Former Diller fellow remembered

Former Diller fellow remembered

A memorial tribute to Matan Gotlib was held April 21 at the federation’s Yom Hazikaron commemoration.
A memorial tribute to Matan Gotlib was held April 21 at the federation’s Yom Hazikaron commemoration.

Matan Gotlib was only 21 when he fell in action during one of the final days of Operation Protective Edge last summer, but his peers in New Jersey and Israel are determined to keep his memory alive.

The Jewish Federation of Greater MetroWest NJ paid tribute to Gotlib at its Yom Hazikaron ceremony on April 21 at the Cooperman JCC in West Orange. A letter written by his mother was read aloud, and parts of two short films about his life were shown. 

Gotlib had deep ties to the Greater MetroWest community; a resident of Rishon Letzion, he was a member of the second cohort of the Diller Teen Fellows, a 15-month Jewish teen leadership program sponsored by the Helen Diller Family Foundation and the GMW federation that brings together GMW teens with their counterparts in Rishon Letzion — one of federation’s partnership communities in Israel — through seminars and projects on both sides of the ocean. The program is now in its eighth cohort.

“He was part of the living bridge between Greater MetroWest and Israel,” said federation community shaliah Moshe Levi. 

“We were all like one family on my program,” said Shai Kartus of North Caldwell, a member of Gotlib’s Diller cohort who helped create the Matan Fund along with two other peers from the same cohort, Gila Akselrad and Jana Felberbaum. “He was very much part of my memories of Diller.”

Gotlib, a combat soldier in the IDF’s elite Maglan unit, was killed last July 30 along with two other soldiers after they entered a booby-trapped building in Gaza that collapsed. He was survived by his parents, two brothers, his girlfriend, and a sister-in-law.
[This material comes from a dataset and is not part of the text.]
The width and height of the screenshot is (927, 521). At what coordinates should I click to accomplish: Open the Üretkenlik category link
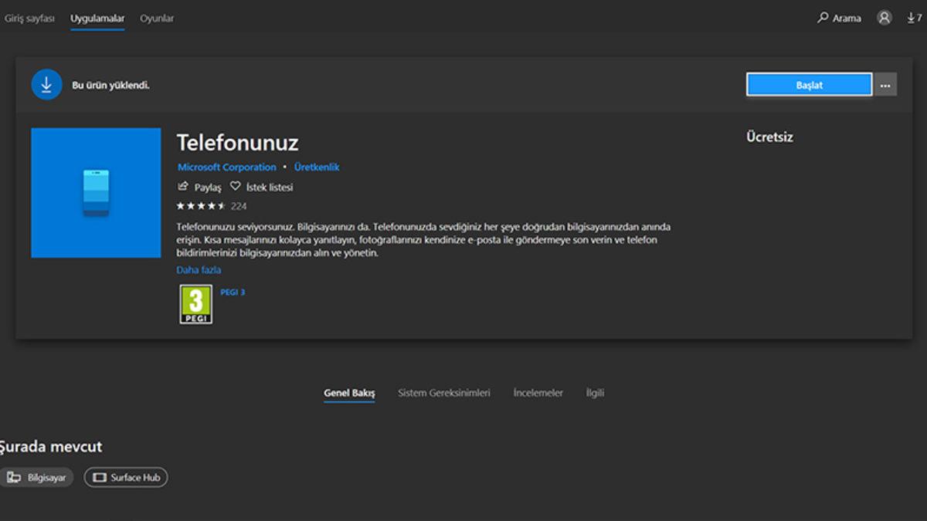pos(316,167)
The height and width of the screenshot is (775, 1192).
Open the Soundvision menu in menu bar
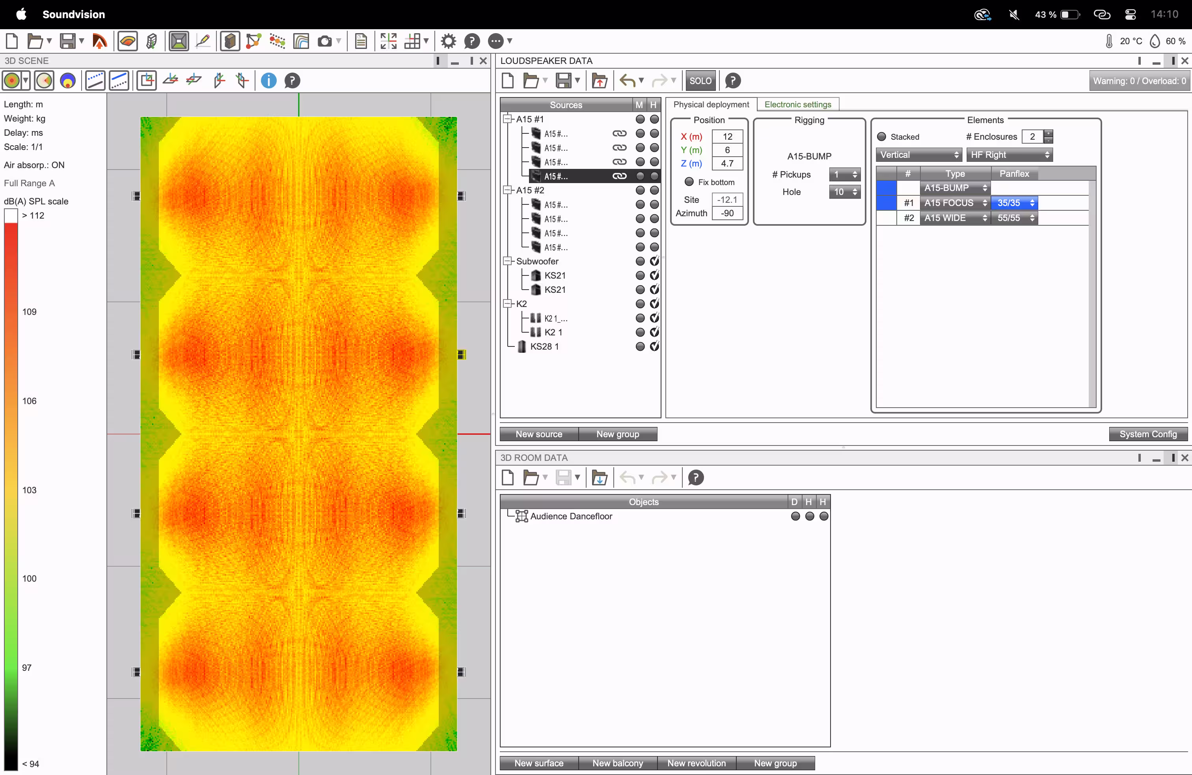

Levi noted that “hundreds and hundreds of people” were at his funeral.

“It was someone I knew — a Diller just like me,” said Kartus, a senior in her final semester at SUNY-Binghamton who joined a Skype session with a group of her Diller friends in Israel before the funeral. Noting that Gotlib was “always smiling,” Kartus added, “for that [Diller] year, he was like my brother.”

Gotlib’s legacy lives on because of the strong connections he formed with his peers in Greater MetroWest and in Israel. A scholarship fund was set up in his memory to provide scholarships for Rishon Letzion teens taking part in the program. The fund will also benefit the matnas, or community center, in Rishon Letzion’s Ramat Eliyahu section that mainly serves the Ethiopian community, as well as members of the IDF. The Matan Fund already received a significant gift from the Aidekman family of Madison and his Diller peers from Greater MetroWest continue their efforts to boost it up.

Even participants in later Diller cohorts, who never knew Gotlib, have lent their support to the project. Two Diller 7 members, Arielle Dror and Claire Singer, created tribute bracelets together with members of their cohort to raise money for the fund. 

Beyond scholarships, Gotlib’s peers in Israel have memorialized him through their own post-army travels. Traveling abroad is a rite of passage for young Israelis finishing their army service, and Gotlib himself had looked forward to taking part in such treks. His friends created a bumper sticker with a phrase that had been written by Gotlib in a message he sent to a friend during the operation, “Peace ya man,” and took pictures of the sticker’s appearances around the world, including Africa, Europe, South America, and North America.

The day after the ceremony in Gotlib’s honor at the JCC, federation executive shaliah Amir Shacham wrote in a letter to federation staff: “This beautiful, brave, and promising young man, whom we saw growing up from a Diller fellow to an IDF elite commander, including in the videos of last night, broke everyone’s hearts.”